Munich-based encosa raises €25 million to bring battery storage to German SMEs
encosa, a Munich-based company specialising in battery energy storage systems (BESS) for commercial and industrial (C&I) businesses across Germany, has closed €25 million in Seed funding. The company has raised €25 million in under two years.
The Seed round was led by Realyze Ventures, with participation from Verve Ventures, Bayern Kapital, Blum Ventures, and Kopa Ventures. Notably, all pre-Seed investors reinvested in this round. In the pre-Seed phase, First Momentum Ventures and Redstone served as lead investors, alongside Heliad, UTUM Funding for Innovators, and WEPA Ventures. It has also secured a scalable debt facility from a debt investor.

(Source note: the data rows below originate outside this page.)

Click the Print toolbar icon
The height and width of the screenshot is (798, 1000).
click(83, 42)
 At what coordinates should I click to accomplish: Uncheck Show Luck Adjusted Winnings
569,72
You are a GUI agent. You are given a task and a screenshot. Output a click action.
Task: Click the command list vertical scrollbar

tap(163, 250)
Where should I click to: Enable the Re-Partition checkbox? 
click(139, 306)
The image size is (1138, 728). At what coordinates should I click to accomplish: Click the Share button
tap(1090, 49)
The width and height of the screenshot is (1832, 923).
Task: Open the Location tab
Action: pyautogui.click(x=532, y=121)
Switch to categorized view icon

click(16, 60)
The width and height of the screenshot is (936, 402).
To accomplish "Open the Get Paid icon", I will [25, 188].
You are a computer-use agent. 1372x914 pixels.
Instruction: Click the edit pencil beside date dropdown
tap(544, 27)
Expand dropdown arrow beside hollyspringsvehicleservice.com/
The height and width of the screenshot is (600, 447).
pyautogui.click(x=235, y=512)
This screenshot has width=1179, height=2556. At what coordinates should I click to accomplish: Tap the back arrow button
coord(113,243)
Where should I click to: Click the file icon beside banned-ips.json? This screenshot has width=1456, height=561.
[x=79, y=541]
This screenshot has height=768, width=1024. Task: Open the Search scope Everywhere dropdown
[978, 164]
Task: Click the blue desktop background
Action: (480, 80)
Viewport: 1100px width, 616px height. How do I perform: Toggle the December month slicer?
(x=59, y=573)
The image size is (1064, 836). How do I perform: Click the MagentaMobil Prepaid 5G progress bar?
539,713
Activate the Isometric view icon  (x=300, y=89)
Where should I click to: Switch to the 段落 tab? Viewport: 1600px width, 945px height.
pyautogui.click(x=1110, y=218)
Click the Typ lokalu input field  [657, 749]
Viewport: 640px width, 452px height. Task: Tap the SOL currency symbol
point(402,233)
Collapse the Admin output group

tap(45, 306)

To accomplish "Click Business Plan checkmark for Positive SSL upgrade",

Other investors include several business angels, including Andreas Kupke (co-founder and former COO/CFO of Finanzcheck.de), Marc Stilke (former CEO of Immobilienscout24), Sebastian Bärhold (co-founder of IDnow), as well as a consortium of family-owned businesses centred on WEPA Ventures and backed by better ventures.
Sebastian Becker, co-founder and COO, encosa, said, “Storage projects are consistently underestimated — they’re complex infrastructure, and the job isn’t done when the system goes live. encosa delivers savings from day one and carries the operational risk for the long haul.”
The name encosa stands for ‘Energy Cost Savings’. Founded in June 2024 by Becker and Sascha Koberstaedt, encosa offers a one-stop shop solution covering planning, financing, installation and operation. It enables energy-intensive companies to reduce their energy costs and generate additional revenue from energy trading and arbitrage. With flexible financing and no extra operational burden, any business can put battery storage to work.
According to the company, for the German Mittelstand (SMEs), energy costs are the biggest and fastest-growing pressure on margins, and given ongoing geopolitical instability, with no relief in sight.
encosa advocates for battery storage as the solution, a technology that reduces electricity costs and creates extra income through energy trading and arbitrage. However, identifying the right solution has traditionally demanded significant time, capital, and project management effort, a hurdle that ties up valuable resources.
encosa claims that it was founded to tackle this hurdle and plans to scale its end-to-end solution to the German Mittelstand. Battery storage for energy-intensive businesses like chemicals, food, plastics, paper, glass, metals, engineering, and logistics is complex, involving technical, regulatory, and financial challenges. For a typical Mittelstand business, this means months of coordinating financing, grid connection, fire safety, permits, regulatory bodies and technical planning, while operating daily. encosa claims it can manage the entire process, allowing customers to focus on their core business.
The company points out that customers start saving from month one. Depending on the consumption profile and market conditions, the investment typically pays for itself within 18 months to five years.
It states that its proprietary technology platform combines ‘behind the meter’ (energy cost savings) and ‘front of the meter’ (energy trading and arbitrage), thereby getting significantly more out of every installed system.
encosa offers flexible financing options, and customers can choose between buying, renting or leasing. It either provides the capital or supports the direct investment.
“Battery storage is taking the German Mittelstand by storm. The question is no longer ‘if’, but ‘how quickly’. encosa makes it easy for every business: reduce energy costs, with no hassle, no risk and no investment of your own,” said Sascha Koberstaedt, founder and CEO, encosa.
With this funding, the company aims to grow its German operations and enhance its technology platform. Currently, it automatically optimises each battery for maximum economic benefit. Over time, it is evolving into a broader platform to aggregate batteries across multiple sites, enabling energy trading as a single virtual power plant (VPP). This increases the economic value of each installed system steadily. The primary focus is on Germany, which has over 100,000 potential customers, many with multiple locations.